____ PROVIDED DATA

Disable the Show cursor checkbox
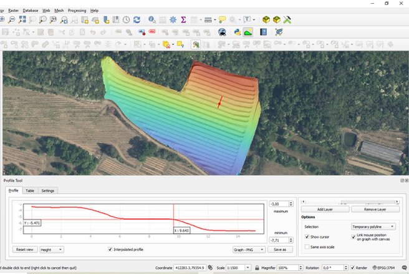Image resolution: width=409 pixels, height=274 pixels. tap(307, 237)
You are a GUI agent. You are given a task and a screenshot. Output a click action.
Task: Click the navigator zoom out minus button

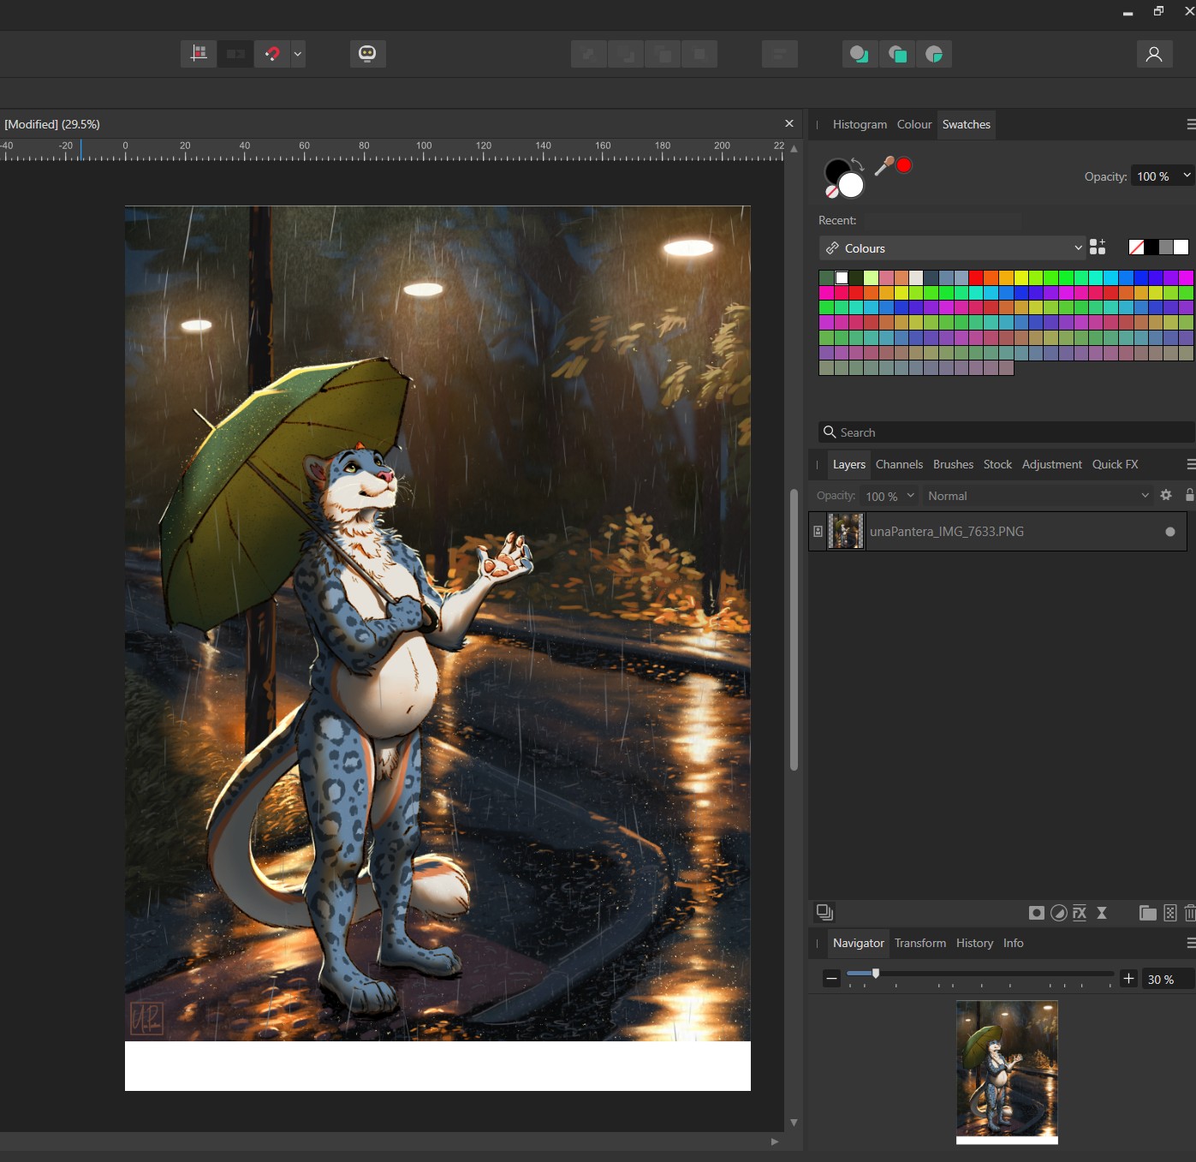point(831,979)
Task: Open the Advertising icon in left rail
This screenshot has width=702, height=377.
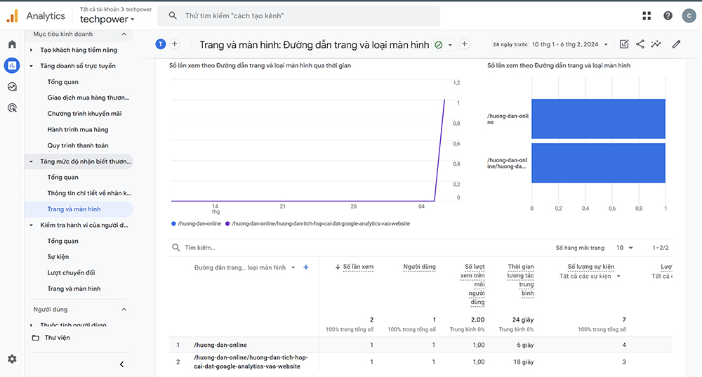Action: (x=12, y=108)
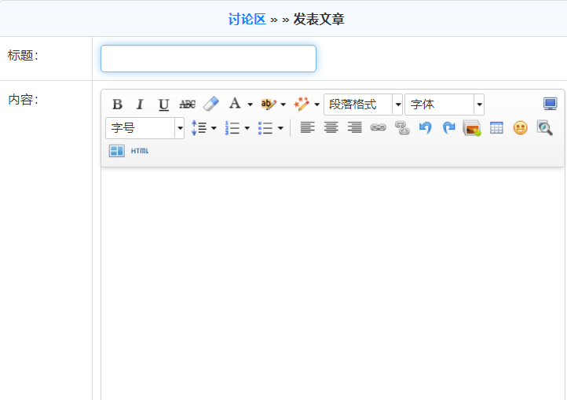Image resolution: width=567 pixels, height=400 pixels.
Task: Open the 段落格式 dropdown
Action: 397,105
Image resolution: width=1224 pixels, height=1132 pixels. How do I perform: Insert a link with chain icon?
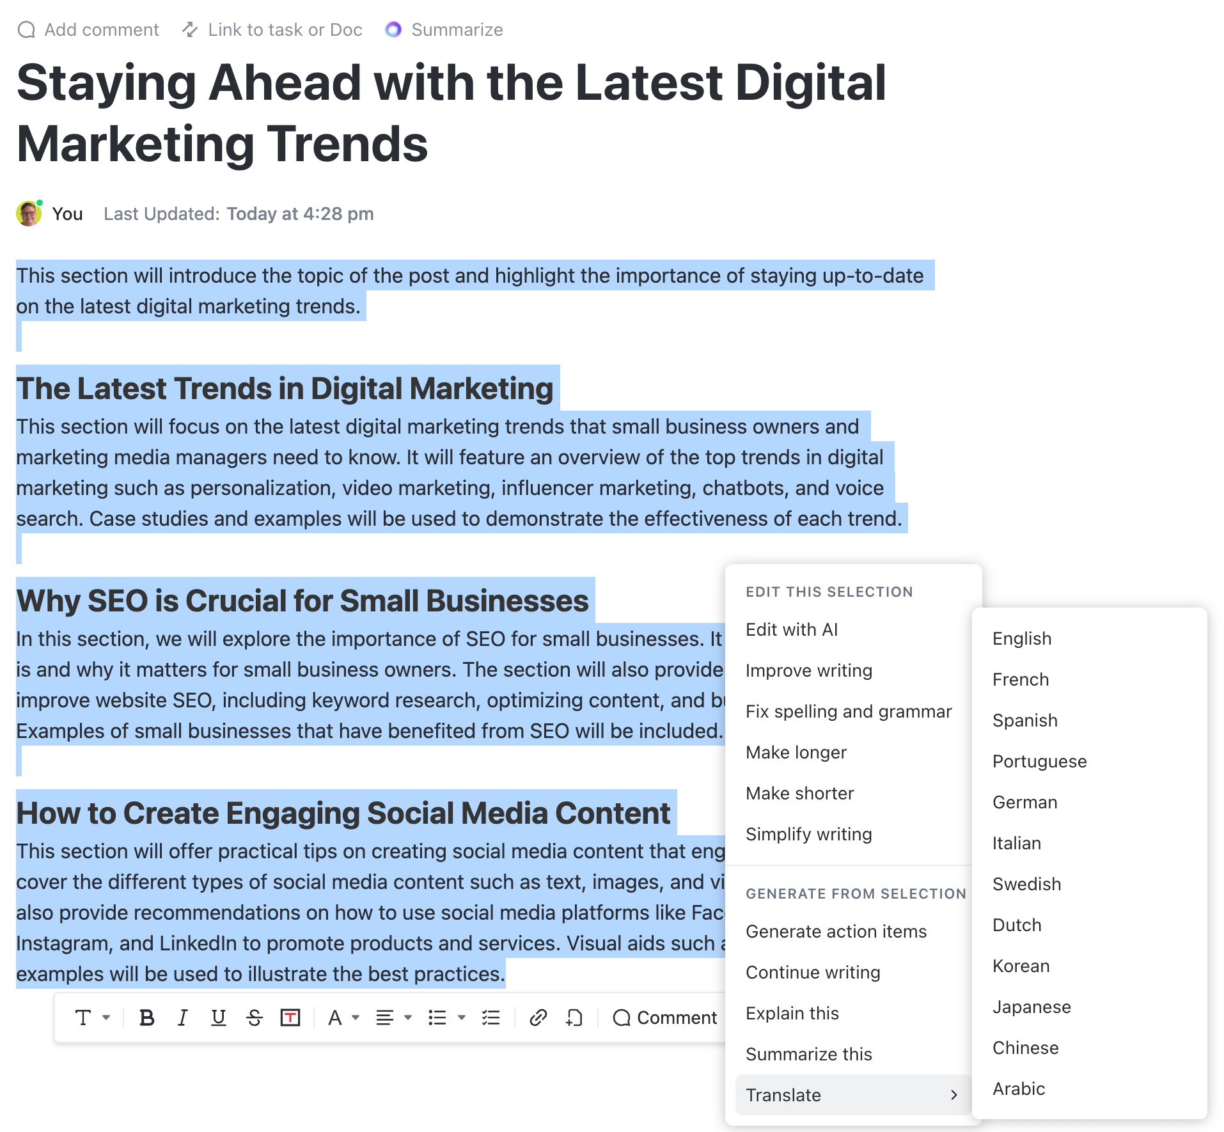(538, 1018)
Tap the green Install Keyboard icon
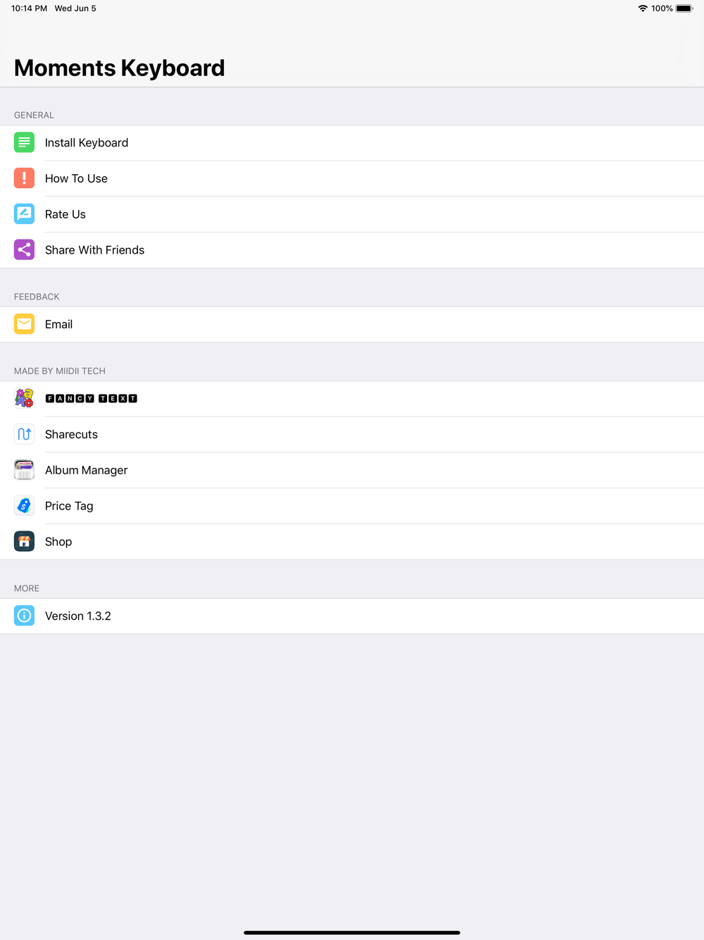The width and height of the screenshot is (704, 940). click(24, 142)
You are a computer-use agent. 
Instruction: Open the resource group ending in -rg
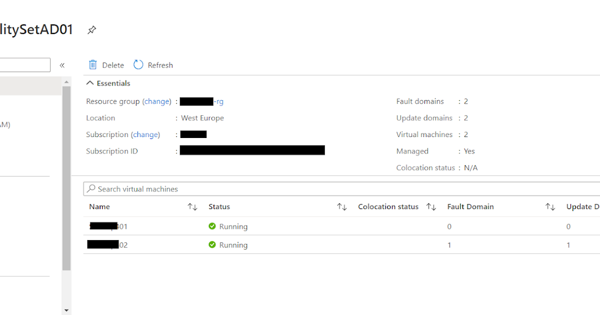coord(202,101)
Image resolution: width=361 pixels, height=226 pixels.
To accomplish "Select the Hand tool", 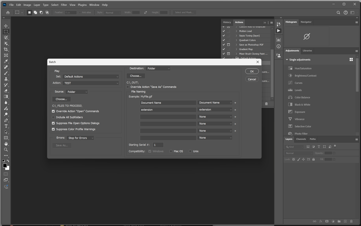I will [x=6, y=144].
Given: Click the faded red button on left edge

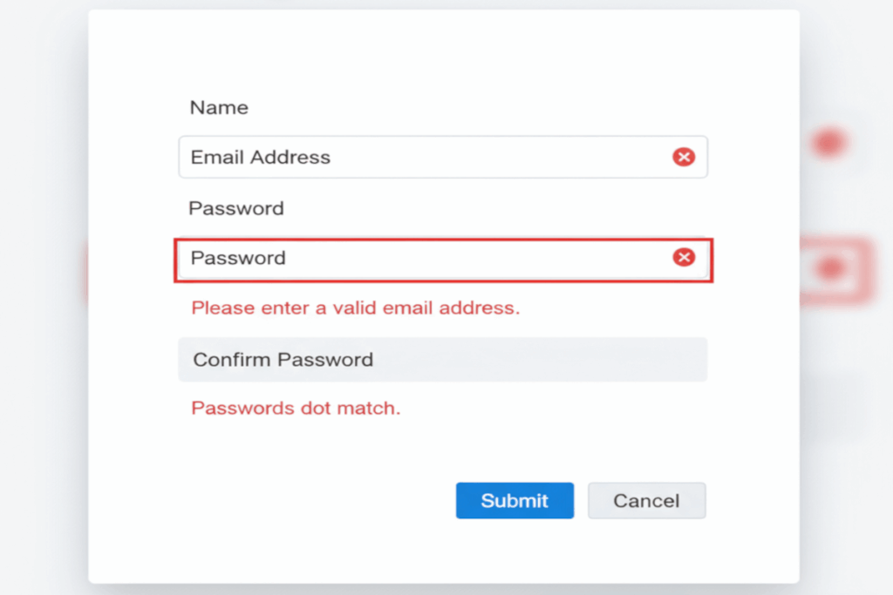Looking at the screenshot, I should point(84,271).
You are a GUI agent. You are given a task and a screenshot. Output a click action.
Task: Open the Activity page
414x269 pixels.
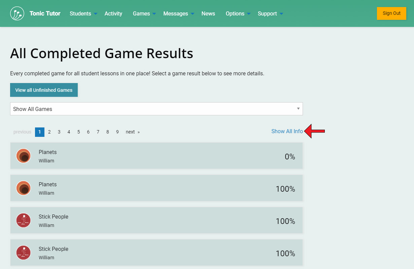click(x=113, y=14)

________

→ **EXERCISE INSTRUCTIONS**: Copy out exactly the lines between the line that contains "Given: Click the" and the last line of the records, both ends included; leave out every picture.

→ **ANSWER TO THIS TASK**:
Given: Click the faded red button on left edge

Looking at the screenshot, I should point(84,271).
You are a GUI agent. You are given a task and a screenshot. Output a click action.
Task: Open the Activity page
414x269 pixels.
click(x=113, y=14)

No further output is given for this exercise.